Well The problem with the 70% ARV formula with wholesaling is that its completely unrealistic in the areas most deals are… There are plenty of areas here where a nice 3 or 4 bedroom home isn’t worth retail more than 50 or 60k (and some areas substantially less). When the house is only worth 60k… and you are in it for 42K when you are done fixing it up… you really don’t have much profit… with a 4% transfer tax, marketing costs, holding costs (its a buyers market here) etc etc… you’d be lucky to walk away with 8-10k… now why would anyone do 20k worth of rehab to a house to make 8-10k max, and that’s before Uncle Sam shows up and wants his Capital Gain Tax…

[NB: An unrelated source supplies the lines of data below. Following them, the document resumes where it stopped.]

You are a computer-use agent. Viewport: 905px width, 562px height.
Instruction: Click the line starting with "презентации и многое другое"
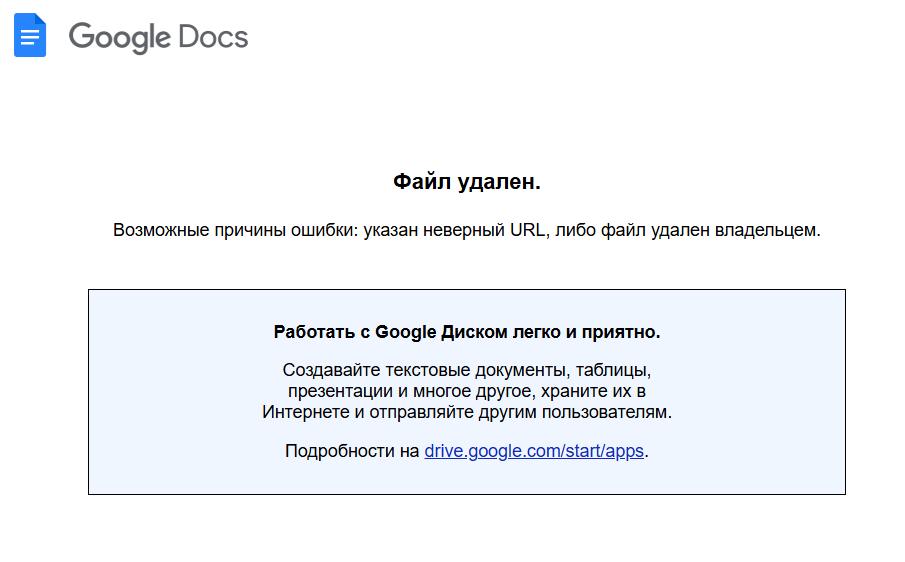point(467,391)
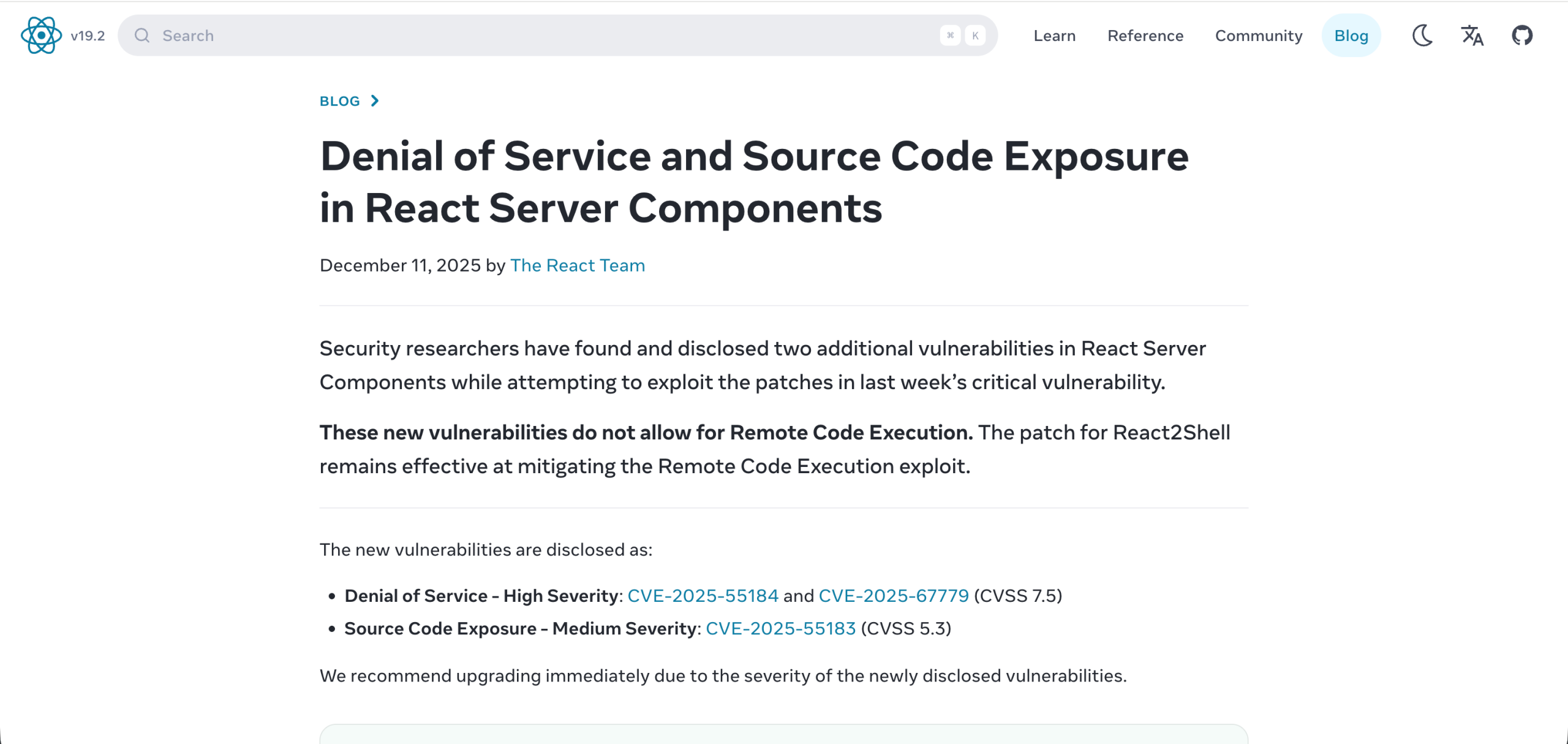Go to the Community section

[x=1259, y=36]
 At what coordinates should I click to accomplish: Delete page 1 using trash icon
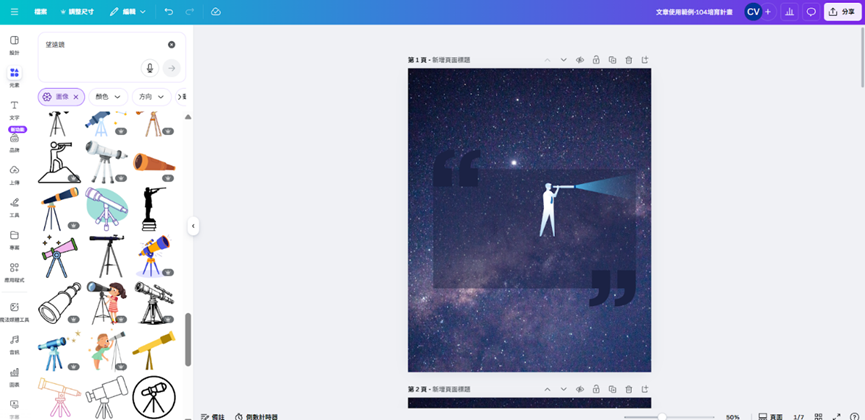coord(628,60)
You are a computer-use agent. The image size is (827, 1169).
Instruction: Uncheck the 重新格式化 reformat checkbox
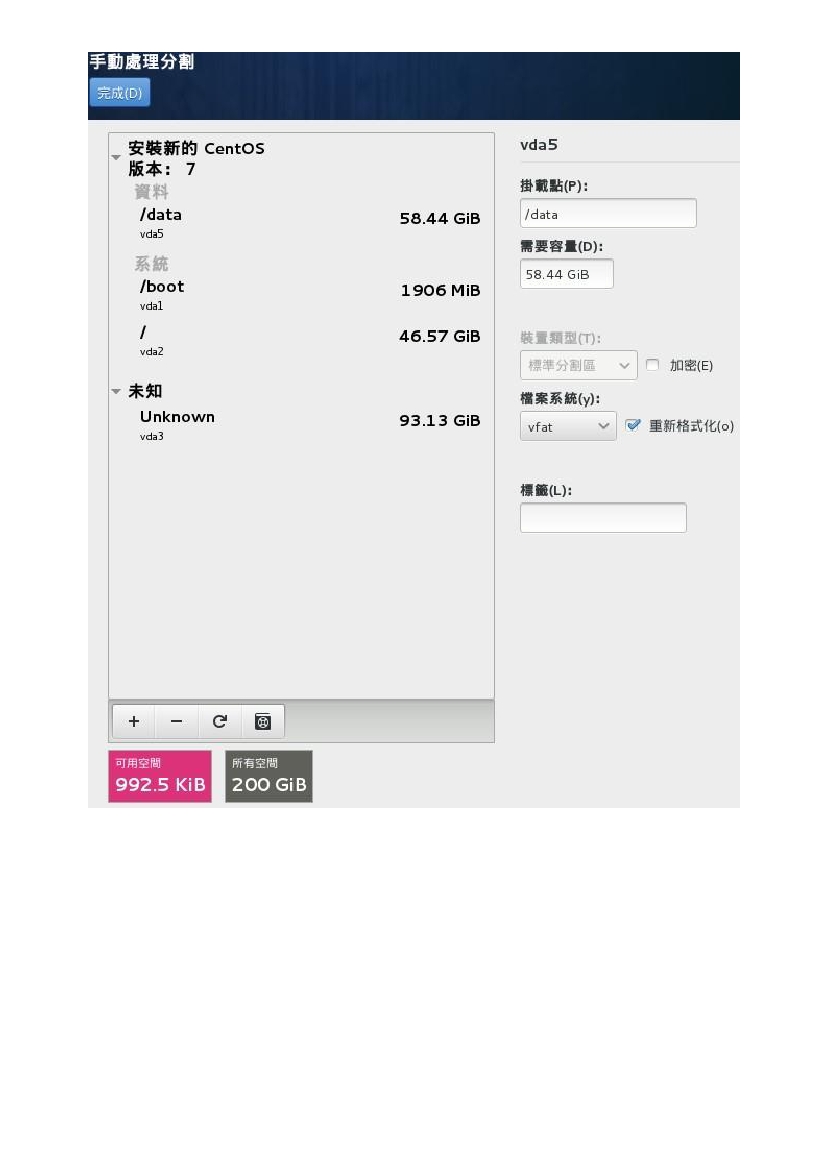coord(632,426)
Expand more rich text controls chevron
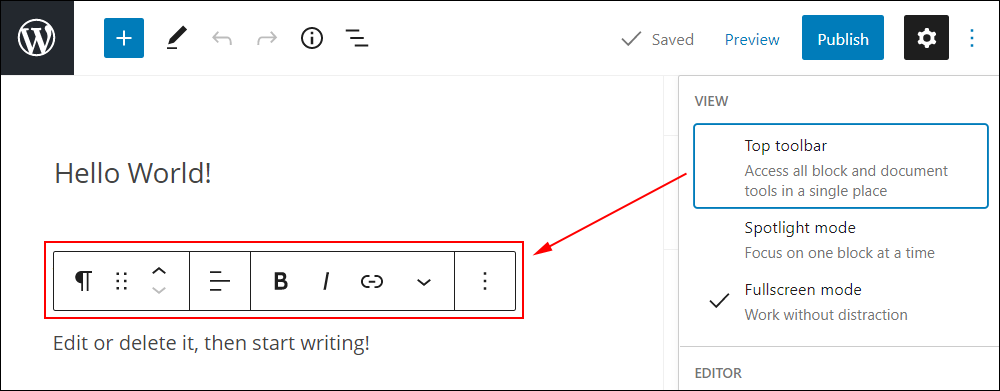 point(424,282)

When you get to houses over 100k you have a little more wiggle room to go higher on the ARV… but when the typical price range is mostly 60-80s… you can’t pay someone 70%ARV-REPAIRS and make anything…

Newbies also get caught up on that, never wholesale for less than a 5k profit nonsense… when generally wholesaling is a 2k-3kish per property business in practice. That doesn’t mean you don’t sometimes get a homerun… but its very atypical.

Re: Buying from Wholesalers - Posted by Sean

Posted by Sean on March 27, 2006 at 11:01:28:

OH I didn’t mean a contractor who would build a new house on the lot… I meant a contractor who would fix it up as a side project… store equipment and materials there while its being repaired etc. Not uncommon here for that sort of thing.

Lot value in that neighborhood wouldn’t justify teardown and would never be able to sell the new house for what it would cost to build.

You have to understand, where I live, my “replacement cost insurance” is insanely higher than the value of most properties I own… You can’t build a house for the cost of buying an existing one here.